PNC lawsuit goes to local judge

| Saturday, May 29, 2004 12:00 a.m

An Allegheny County judge will determine the outcome of a lawsuit filed by PNC Financial Services Group against a former PNC executive and a rival banking company based in Ohio.

Common Pleas Judge S. Louis Farino is weighing whether to issue an injunction in the case, which involves PNC’s allegations that James “Jay” Ferguson III, of Squirrel Hill, a former asset-management veteran of PNC Bank, “breached covenants” with PNC since he left the company late last year to help launch Cincinnati-based Fifth Third Bancorp’s wealth management business in the Pittsburgh market.

As reported by the Tribune-Review in December, Ferguson, a 33-year career banker, was hired to develop Fifth Third’s business of providing wealthy people in Western Pennsylvania with investment management, trust, private banking, business succession and other services.

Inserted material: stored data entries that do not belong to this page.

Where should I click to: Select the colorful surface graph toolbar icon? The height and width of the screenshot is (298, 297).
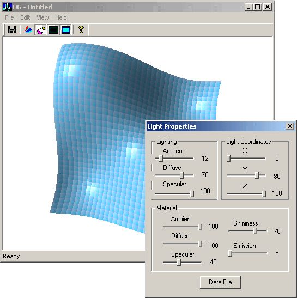click(28, 29)

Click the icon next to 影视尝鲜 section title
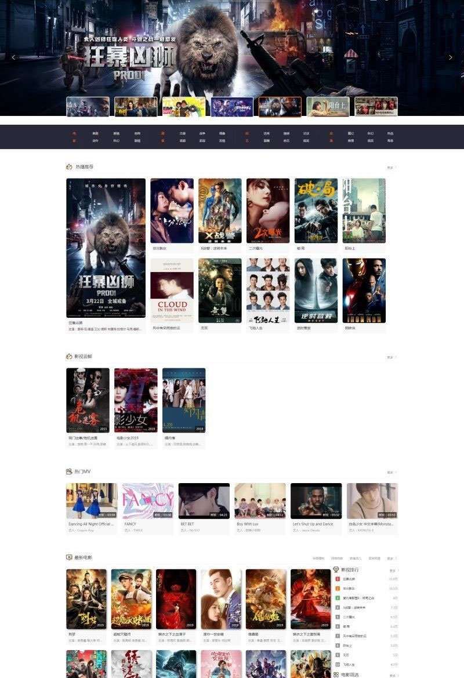pyautogui.click(x=68, y=356)
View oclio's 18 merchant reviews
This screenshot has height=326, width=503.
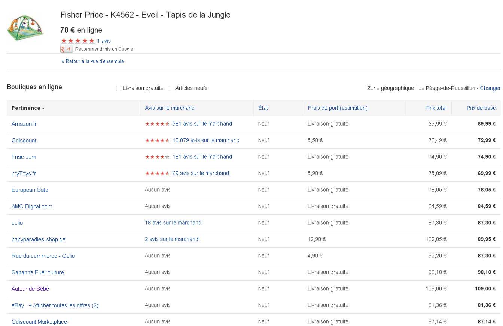coord(173,223)
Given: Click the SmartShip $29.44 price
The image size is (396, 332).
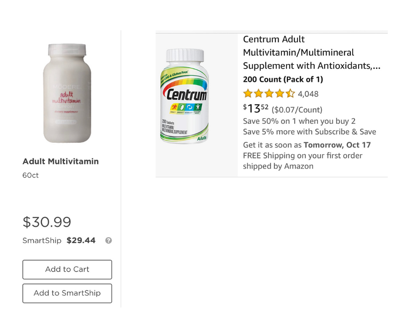Looking at the screenshot, I should click(x=81, y=240).
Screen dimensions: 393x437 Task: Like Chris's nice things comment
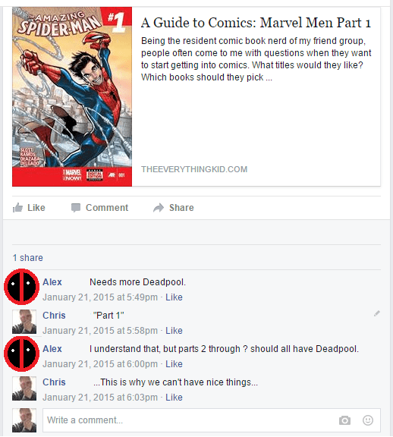coord(174,398)
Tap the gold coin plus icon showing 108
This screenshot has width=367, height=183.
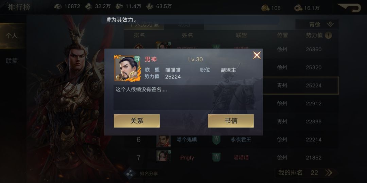pos(266,8)
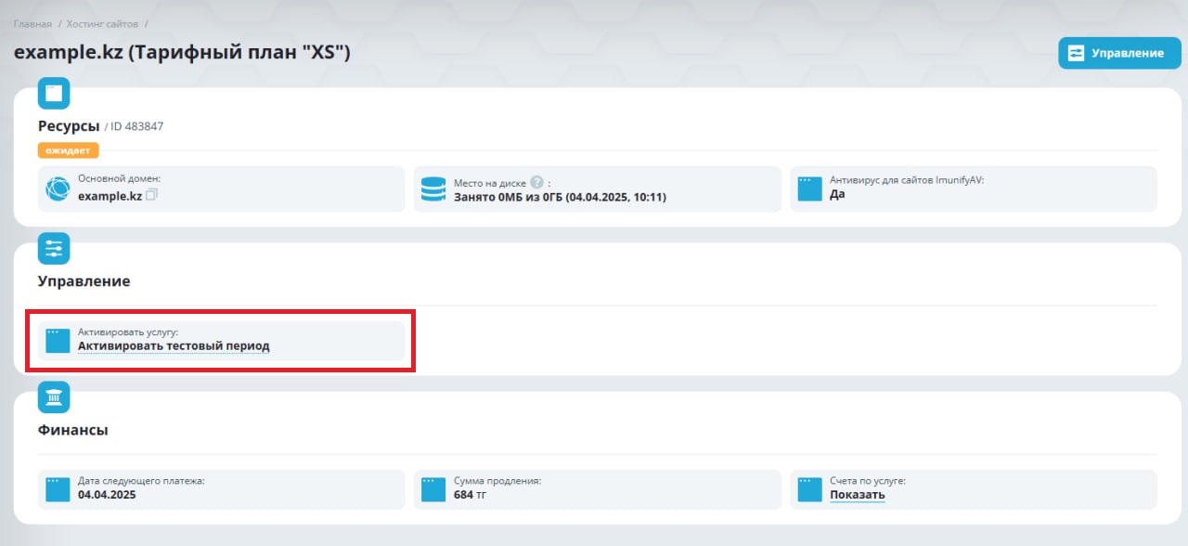Activate trial via "Активировать тестовый период"
The image size is (1188, 546).
[x=174, y=346]
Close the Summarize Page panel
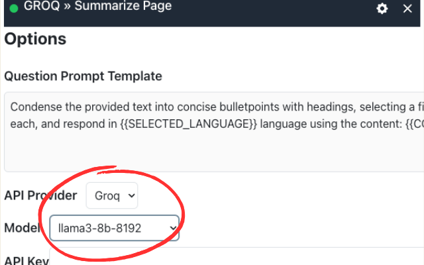 (407, 9)
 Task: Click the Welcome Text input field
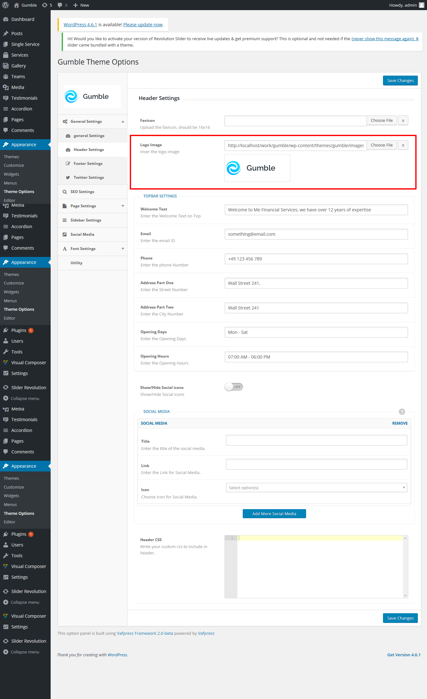coord(316,210)

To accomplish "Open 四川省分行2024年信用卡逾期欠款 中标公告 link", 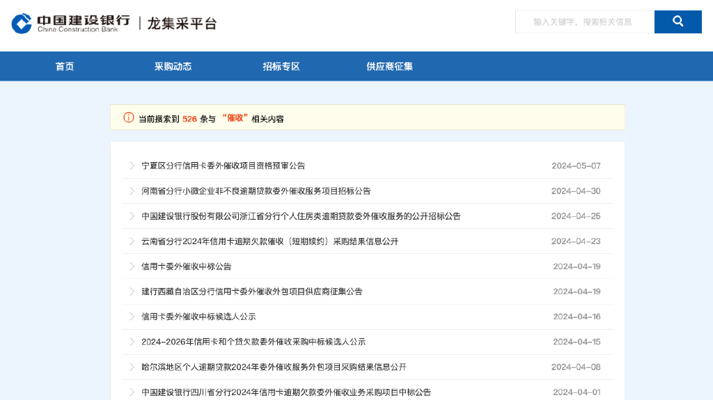I will (286, 392).
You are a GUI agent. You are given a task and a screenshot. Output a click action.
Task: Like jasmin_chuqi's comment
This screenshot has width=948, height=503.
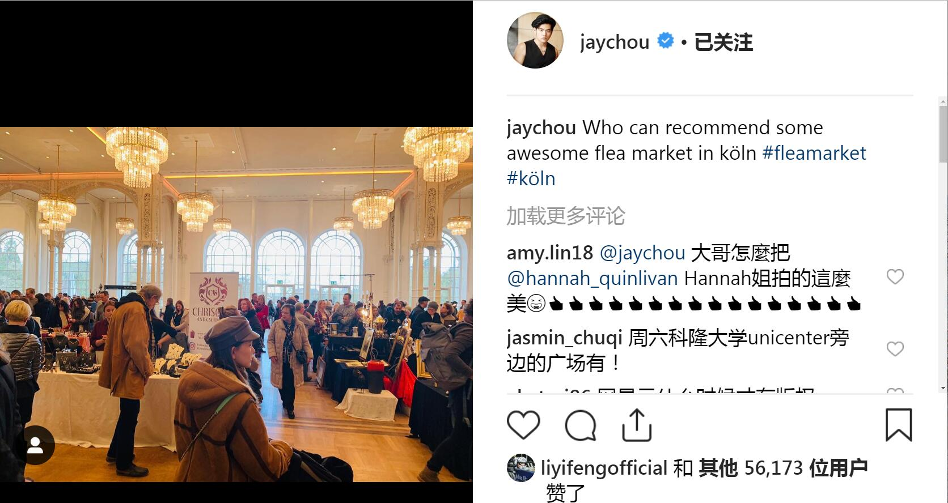(x=895, y=349)
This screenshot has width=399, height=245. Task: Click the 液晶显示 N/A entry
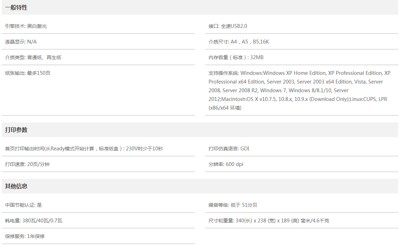(x=21, y=42)
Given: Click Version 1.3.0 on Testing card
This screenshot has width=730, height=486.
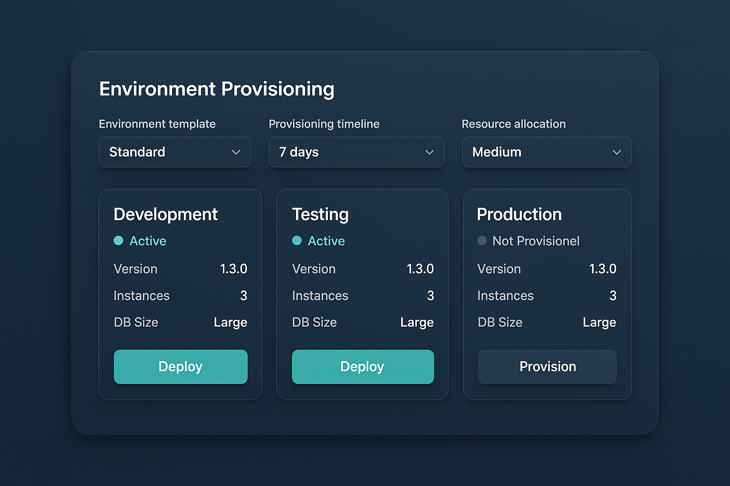Looking at the screenshot, I should pyautogui.click(x=420, y=269).
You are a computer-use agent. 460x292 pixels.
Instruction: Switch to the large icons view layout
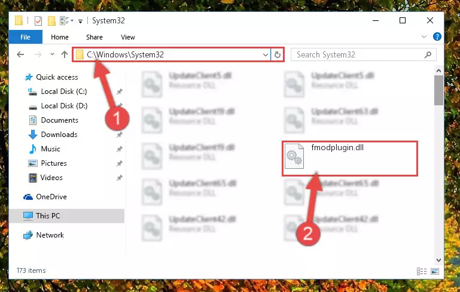click(435, 271)
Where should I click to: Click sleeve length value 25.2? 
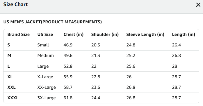(131, 55)
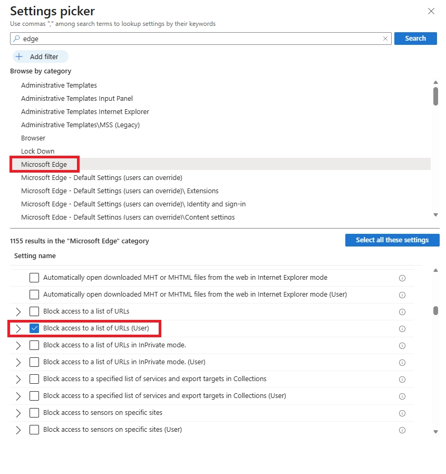The height and width of the screenshot is (474, 446).
Task: Open info icon for InPrivate mode. (User) setting
Action: click(x=402, y=363)
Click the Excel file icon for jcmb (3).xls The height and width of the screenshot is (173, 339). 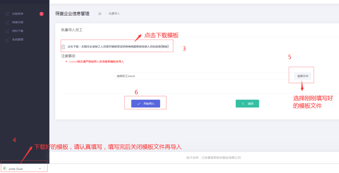click(x=5, y=168)
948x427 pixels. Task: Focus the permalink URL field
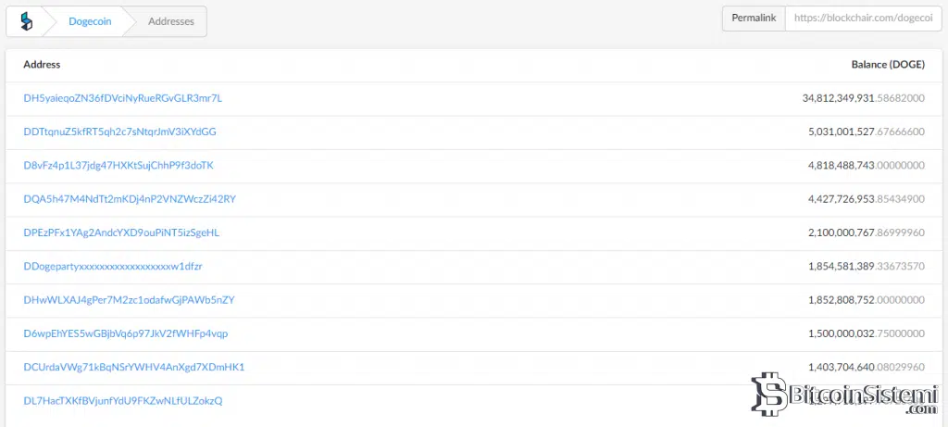point(863,19)
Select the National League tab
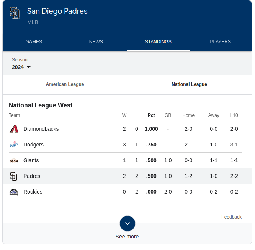 pos(189,84)
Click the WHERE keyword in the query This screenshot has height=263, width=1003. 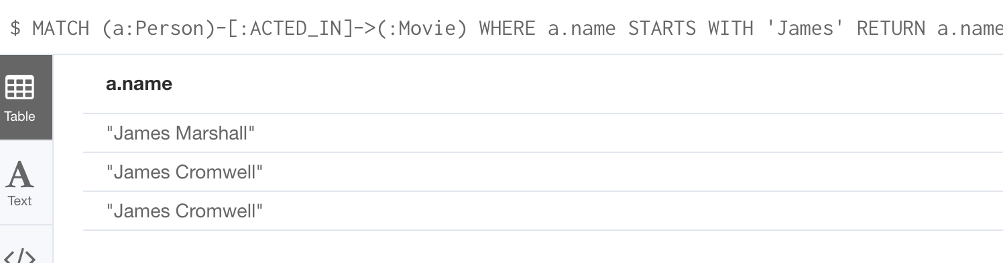(507, 28)
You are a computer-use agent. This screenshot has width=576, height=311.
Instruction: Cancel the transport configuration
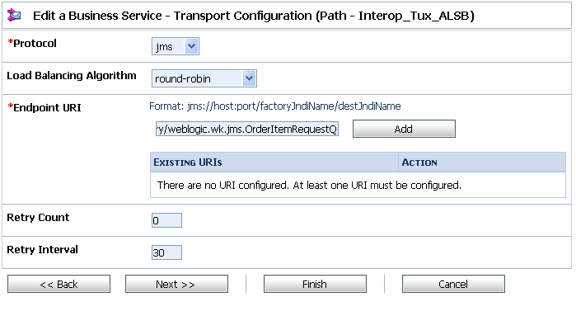point(453,284)
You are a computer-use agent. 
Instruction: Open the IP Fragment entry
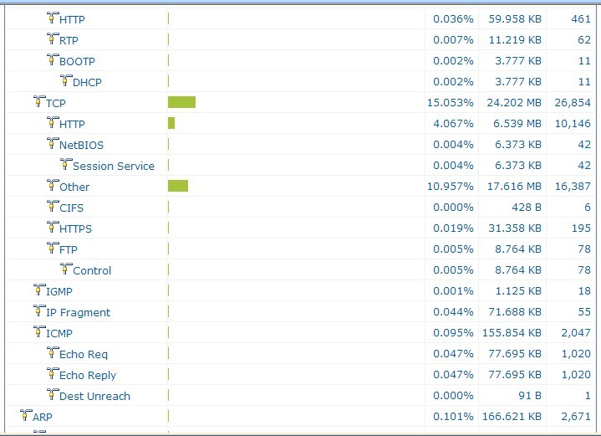pyautogui.click(x=78, y=312)

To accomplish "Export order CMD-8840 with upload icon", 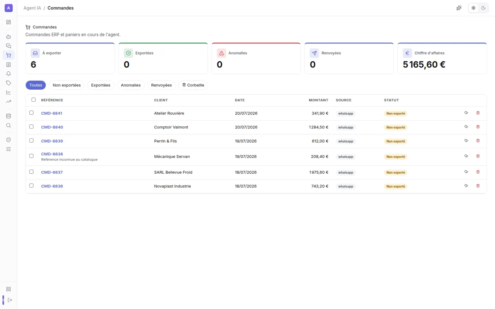I will (x=466, y=127).
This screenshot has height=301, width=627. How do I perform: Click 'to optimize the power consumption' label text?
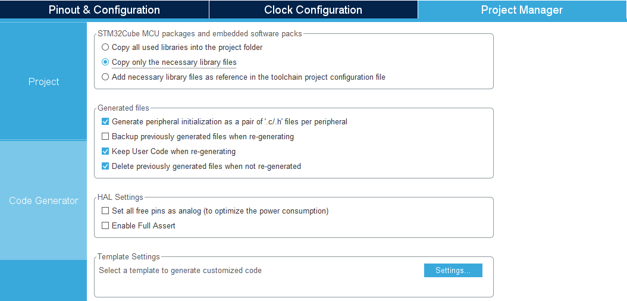coord(266,211)
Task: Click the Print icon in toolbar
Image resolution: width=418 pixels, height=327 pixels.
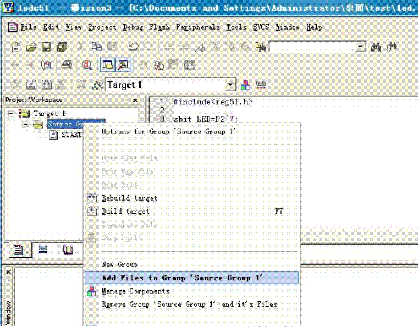Action: click(x=67, y=65)
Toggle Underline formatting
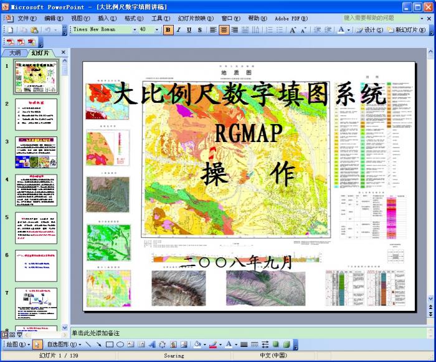Viewport: 436px width, 362px height. click(x=189, y=29)
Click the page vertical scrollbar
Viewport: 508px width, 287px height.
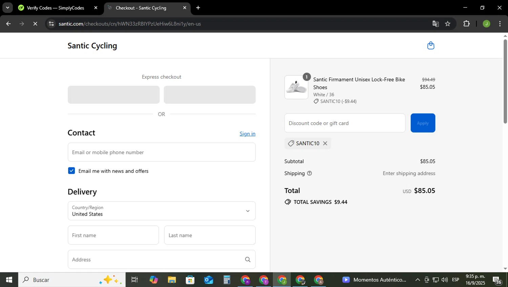click(x=505, y=81)
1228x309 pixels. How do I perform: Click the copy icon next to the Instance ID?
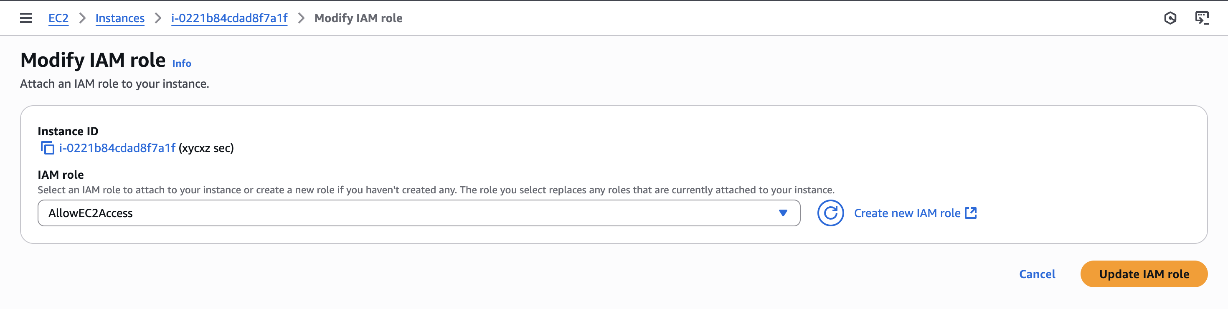point(47,148)
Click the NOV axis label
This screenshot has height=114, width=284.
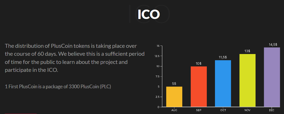247,110
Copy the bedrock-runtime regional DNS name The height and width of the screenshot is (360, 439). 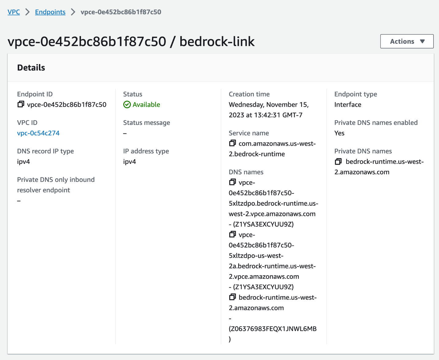(232, 297)
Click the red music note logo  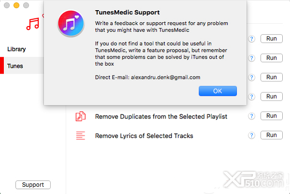point(33,24)
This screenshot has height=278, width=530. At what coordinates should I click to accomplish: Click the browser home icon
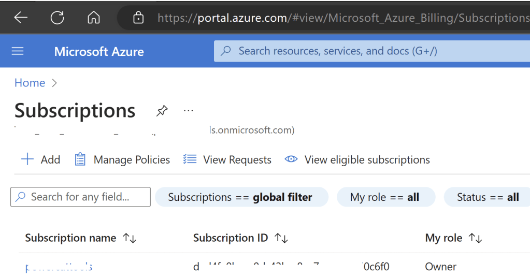coord(93,18)
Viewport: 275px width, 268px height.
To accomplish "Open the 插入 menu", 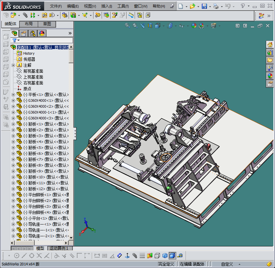I will coord(107,6).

He had similar duties at PNC, where he started as a trust officer in 1974. Ferguson became national managing executive of PNC’s private bank in 1998 and left as managing director of PNC Advisors.

According to public documents, PNC alleged that Ferguson has not followed terms of an agreement with PNC that he not call on to employ, or actually employ, other PNC employees within a period of “no less” than 12 months after he left the company.

Part of its complaint involves allegations Ferguson had a role in the hiring of Bernadette Smith, former portfolio manager/relationship manager at PNC Advisor Wealth Management Group, who recently took a position with Fifth Third in Pittsburgh.

The complaint also alleged that Fifth Third ” … interfered with, and continues to interfere with PNC’s contract with Ferguson by encouraging and enabling Ferguson to call upon, offer to employ, or employ PNC’s employees on its behalf and to its benefit.” It asks for an order directing Ferguson to abide by the agreement and for the defendants to pay financial damages.

The defense claims that PNC did not provide clear evidence of “immediate and irreparable harm” and that Ferguson was living up to his part of the agreement and had no part in recruiting Smith for Fifth Third. The defense maintains Smith “would have left PNC even if Fifth Third Bank had not been interested in hiring her.”

Robert A. Galanter, an attorney representing Ferguson, declined comment. Stacie R. Hass, a spokeswoman for Fifth Third Bancorp, said the company’s policy is not to comment on pending litigation. Pat McMahon, a spokesman for PNC, also declined to comment.